We would like to re-iterate some novelties of our work. Section 4 focuses on understanding why indirect policy modeling through AI feedback works particularly well. We present qualitative (Figure 3) and quantitative (Figure 4) results that clearly illustrate that one of the main mechanism behind this performance: LLMs naturally improve upon the main challenge of credit assignment in RL. This has not been previously reported, except anecdotically in Klissarov et al. 2024, which we built upon as intuition to present concrete scientific evidence. Additionally, in Appendix A.7, we present theoretical connections to the field of heuristic guided reinforcement learning and LLM feedback, and how this relates to credit assignment.
We also investigate how LLM feedback can be used to help in term of exploration, another fundamental challenge in RL. In Figure 5, we show that naively using LLM to promote exploration (i.e. by only changing the prompt) does not work and that careful consideration is needed in terms of (1) continually querying the LLM with the newest experience and (2) leveraging a non-Markovian reward function. These contributions were not previously reported, and we believe that they are very important for future work leveraging LLMs for reward modeling.
Finally, Figure 6 presents an important trade-off for practitioners when fine-tuning LLMs for decision making. Direct policy modeling can bring stronger RL agents, but at the cost of catastrophic forgetting. Reward modeling can mitigate this catastrophic, albeit at the cost of potentially lower RL performance. This important result has also not been previously reported.

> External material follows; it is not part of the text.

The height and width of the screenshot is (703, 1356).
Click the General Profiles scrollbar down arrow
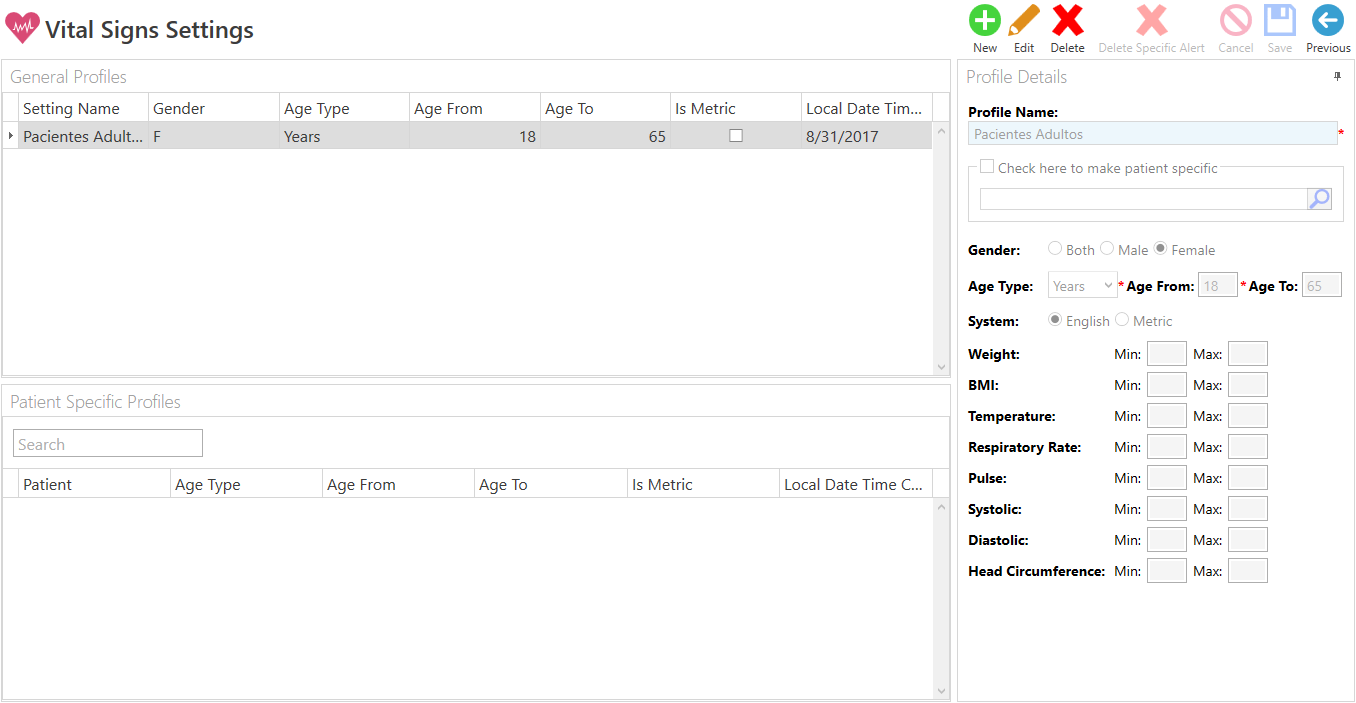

Some conclusions derived by the authors are not surprising. For example, in environments with unfamiliar dynamics, fine-tuning LLMs with synthetic data can significantly improve their reward modeling capabilities while mitigating catastrophic forgetting. Many of the observations are actually known or acknowledged by many scholars and this paper seems to verify them through some designed experiments
We would like to highlight that fine-tuning LLMs with synthetic data can have strong adverse effects on their capabilities and can cause catastrophic forgetting. In fact, this is one of the main messages of Section 5, where we show that this is the case when LLM fine-tuning is done for policy modeling. What is novel, is that we are showing that this can be avoided by fine-tuning for reward modeling, which was not previously reported.
the studied topics are limited and some selected topics are too broad to be covered in depth within a 10-page ICLR paper. The considered experimental settings are limited as described in Section 3 (lines 207-215), i.e., the authors only study approaches that can directly interface with the action space supported in the environment and assume that LLMs are used without any gradient update.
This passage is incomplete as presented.